You likely won’t see one regularly crossing Capitol Hill until 2020 but King County Metro is accelerating its efforts to reduce emissions and become a carbon neutral system with a $90 million-plus plan to add more than 100 battery-only electric buses to its fleet.

“This puts us in on the forefront of innovation and technology,” King County Council member Rod Dembowski said. “We were innovators in wheelchair lifts. We were innovators in hybrid electric. Transit agencies look to us for what they’re going to adopt.”

“We are signaling that is is proven technology,” the county District 1 rep tells CHS.

Details of the new “significant acquisition of all-electric battery buses” will be announced at a Tuesday briefing with King County Executive Dow Constantine. “The package will make Metro a national leader in all-electric buses as the agency challenges bus manufacturers to innovate and meet the demand for clean transportation,” the announcement of the acquisition reads.

The Seattle Times reports the battery-powered coaches that “connect to an overhead docking device that recharges their batteries” have been tested in a Bellevue pilot since last February.

Dembowski says the buses run quieter and cleaner than the diesel-hybrids Metro depends on today, factors especially important in areas like Capitol Hill.

“These will really be a factor in dense neighborhoods — there is no more dense neighborhood than Capitol Hill,” Dembowski said.

Last year, Dembowski sponsored a County Council bill pushing Metro to reach zero emissions or carbon-neutral operations. The Metro fleet is currently estimated to be responsible for around 150,000 metric tons of emissions every year.

A county spokesperson described the plan as “mostly self funded,” adding that money from the Federal Transit Administration’s Low-or No-Emission Vehicle Deployment Program will also be utilized. Each bus costs roughly $750,000.

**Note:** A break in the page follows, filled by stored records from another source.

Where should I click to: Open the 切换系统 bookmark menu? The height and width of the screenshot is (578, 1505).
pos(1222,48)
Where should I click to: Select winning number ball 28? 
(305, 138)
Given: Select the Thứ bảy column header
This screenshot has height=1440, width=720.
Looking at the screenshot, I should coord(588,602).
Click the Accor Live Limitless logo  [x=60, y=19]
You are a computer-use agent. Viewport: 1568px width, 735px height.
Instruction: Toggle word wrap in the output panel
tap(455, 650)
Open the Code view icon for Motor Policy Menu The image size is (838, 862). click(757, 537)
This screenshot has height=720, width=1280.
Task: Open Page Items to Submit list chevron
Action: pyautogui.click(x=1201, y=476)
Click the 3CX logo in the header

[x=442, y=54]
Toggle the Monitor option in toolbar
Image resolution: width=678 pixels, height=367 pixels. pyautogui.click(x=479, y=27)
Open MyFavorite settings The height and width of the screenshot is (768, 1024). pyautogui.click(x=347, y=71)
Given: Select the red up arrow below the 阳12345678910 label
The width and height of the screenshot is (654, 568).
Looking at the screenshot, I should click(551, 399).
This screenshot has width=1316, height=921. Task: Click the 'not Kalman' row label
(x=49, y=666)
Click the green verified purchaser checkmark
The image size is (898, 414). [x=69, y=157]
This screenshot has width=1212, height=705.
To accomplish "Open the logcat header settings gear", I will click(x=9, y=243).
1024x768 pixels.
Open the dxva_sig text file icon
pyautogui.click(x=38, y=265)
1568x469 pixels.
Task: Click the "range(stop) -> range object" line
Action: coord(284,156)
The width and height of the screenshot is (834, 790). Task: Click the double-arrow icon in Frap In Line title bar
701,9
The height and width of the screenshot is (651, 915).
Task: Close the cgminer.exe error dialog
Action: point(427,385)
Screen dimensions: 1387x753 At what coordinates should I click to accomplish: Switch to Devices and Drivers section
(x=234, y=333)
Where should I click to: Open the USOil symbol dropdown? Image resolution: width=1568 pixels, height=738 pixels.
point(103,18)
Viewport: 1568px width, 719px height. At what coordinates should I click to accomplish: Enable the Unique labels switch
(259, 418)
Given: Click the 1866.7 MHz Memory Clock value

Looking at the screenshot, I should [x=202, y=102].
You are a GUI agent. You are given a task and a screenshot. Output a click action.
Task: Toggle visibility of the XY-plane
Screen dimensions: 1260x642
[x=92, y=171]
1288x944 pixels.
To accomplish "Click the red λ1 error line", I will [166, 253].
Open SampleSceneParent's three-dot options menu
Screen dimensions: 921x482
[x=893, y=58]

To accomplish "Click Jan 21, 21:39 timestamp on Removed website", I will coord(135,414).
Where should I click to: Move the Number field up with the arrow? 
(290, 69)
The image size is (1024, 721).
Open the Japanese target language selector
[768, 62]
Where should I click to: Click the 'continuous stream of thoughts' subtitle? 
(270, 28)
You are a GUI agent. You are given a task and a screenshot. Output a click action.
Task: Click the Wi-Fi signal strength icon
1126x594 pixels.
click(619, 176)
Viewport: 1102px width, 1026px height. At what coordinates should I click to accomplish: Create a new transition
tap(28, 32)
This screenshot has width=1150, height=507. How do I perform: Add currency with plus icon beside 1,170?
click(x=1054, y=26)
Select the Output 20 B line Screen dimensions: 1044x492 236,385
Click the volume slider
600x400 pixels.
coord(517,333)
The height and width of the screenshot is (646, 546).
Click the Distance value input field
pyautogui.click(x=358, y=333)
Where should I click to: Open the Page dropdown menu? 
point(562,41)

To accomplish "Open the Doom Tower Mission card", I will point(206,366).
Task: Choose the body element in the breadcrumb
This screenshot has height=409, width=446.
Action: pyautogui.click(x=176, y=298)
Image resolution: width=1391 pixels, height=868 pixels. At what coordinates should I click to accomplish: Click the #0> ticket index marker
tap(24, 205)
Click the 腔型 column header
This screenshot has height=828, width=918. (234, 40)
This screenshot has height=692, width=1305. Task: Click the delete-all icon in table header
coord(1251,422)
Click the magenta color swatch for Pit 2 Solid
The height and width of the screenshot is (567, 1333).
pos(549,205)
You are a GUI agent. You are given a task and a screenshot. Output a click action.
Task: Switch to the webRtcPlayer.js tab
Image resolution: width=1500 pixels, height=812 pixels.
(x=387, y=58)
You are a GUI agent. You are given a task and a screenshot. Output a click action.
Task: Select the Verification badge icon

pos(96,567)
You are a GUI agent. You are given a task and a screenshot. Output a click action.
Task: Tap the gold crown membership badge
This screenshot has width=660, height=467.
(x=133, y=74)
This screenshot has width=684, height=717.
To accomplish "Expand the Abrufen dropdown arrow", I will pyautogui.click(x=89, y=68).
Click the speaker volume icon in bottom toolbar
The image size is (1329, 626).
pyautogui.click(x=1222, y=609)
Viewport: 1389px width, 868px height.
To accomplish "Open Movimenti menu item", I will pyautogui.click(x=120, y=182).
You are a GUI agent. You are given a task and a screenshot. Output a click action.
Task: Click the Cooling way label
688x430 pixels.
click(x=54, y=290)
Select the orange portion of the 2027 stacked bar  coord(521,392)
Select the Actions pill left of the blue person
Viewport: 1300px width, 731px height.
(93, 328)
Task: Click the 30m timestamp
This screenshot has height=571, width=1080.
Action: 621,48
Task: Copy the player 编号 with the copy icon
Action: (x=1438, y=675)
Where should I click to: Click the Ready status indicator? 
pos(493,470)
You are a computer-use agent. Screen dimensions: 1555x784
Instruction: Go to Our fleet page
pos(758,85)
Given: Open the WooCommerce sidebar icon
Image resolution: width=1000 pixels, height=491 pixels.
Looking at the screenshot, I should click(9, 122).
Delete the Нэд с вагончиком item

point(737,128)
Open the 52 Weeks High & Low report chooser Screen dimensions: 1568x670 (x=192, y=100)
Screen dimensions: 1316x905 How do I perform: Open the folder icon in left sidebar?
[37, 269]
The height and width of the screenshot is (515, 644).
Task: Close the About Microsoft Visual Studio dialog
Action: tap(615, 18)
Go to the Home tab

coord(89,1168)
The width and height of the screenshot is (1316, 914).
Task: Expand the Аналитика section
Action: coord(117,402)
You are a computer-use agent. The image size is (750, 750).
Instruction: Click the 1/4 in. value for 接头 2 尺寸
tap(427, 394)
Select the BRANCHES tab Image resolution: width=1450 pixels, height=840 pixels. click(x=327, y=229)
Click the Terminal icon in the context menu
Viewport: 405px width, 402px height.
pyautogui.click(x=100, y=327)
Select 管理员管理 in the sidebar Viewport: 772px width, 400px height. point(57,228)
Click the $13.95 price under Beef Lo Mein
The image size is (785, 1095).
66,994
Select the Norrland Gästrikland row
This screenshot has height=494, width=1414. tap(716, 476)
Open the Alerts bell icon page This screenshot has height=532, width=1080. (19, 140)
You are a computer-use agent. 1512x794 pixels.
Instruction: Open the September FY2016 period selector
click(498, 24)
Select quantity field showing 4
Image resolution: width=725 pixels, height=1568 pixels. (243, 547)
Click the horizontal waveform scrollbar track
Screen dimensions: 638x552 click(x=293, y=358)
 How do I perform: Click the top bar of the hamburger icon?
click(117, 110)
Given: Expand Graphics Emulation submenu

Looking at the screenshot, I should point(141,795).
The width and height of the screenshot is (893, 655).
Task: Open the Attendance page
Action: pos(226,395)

Here’s how Metro described the battery buses used in the Bellevue trial:

The 38-seat prototype buses, manufactured by Proterra Inc., have a composite body and can travel 23 miles or more between charges. Batteries take 10 minutes or less to charge. The prototype buses are expected to get the equivalent of 15 miles per gallon more than a regular hybrid bus. The automated, state-of-the-art charging station at Eastgate requires minimal work by the driver. Sophisticated software helps position the bus below a charging head that transmits electricity wirelessly. Recharging the battery takes 10 minutes or less, and when complete the driver is alerted and drives away. According to data collected by other transit agencies operating the Proterra bus, the battery-powered vehicles generate a cost savings of 49 percent per mile compared to a hybrid bus, and a 40 percent savings over a diesel bus.

In the coming decade, trolleys using the overhead wires won’t be going away — they handle the hills better, for one. But eventually, battery buses might be a more efficient, simpler answer. Metro began rolling out 174 new electric trolleys last summer that utilize its overhead wire system. In the meantime, Metro says the new trolley buses use up to 30% less electricity than the old fleet “and will significantly reduce operating costs.” A project to electrify Route 48 is also underway on 23rd Ave.

Joining the Metro fleet of diesel-hybrids and on-wire trolleys, the new battery buses will be deployed over the next two years beginning in 2017. Dembowski says routes will be determined, in part, through equity and social justice policy with a priority on areas with high reliance on public transit and clean air issues. That will likely mean routes originating out of Metro’s South Base, some of which cross the Hill.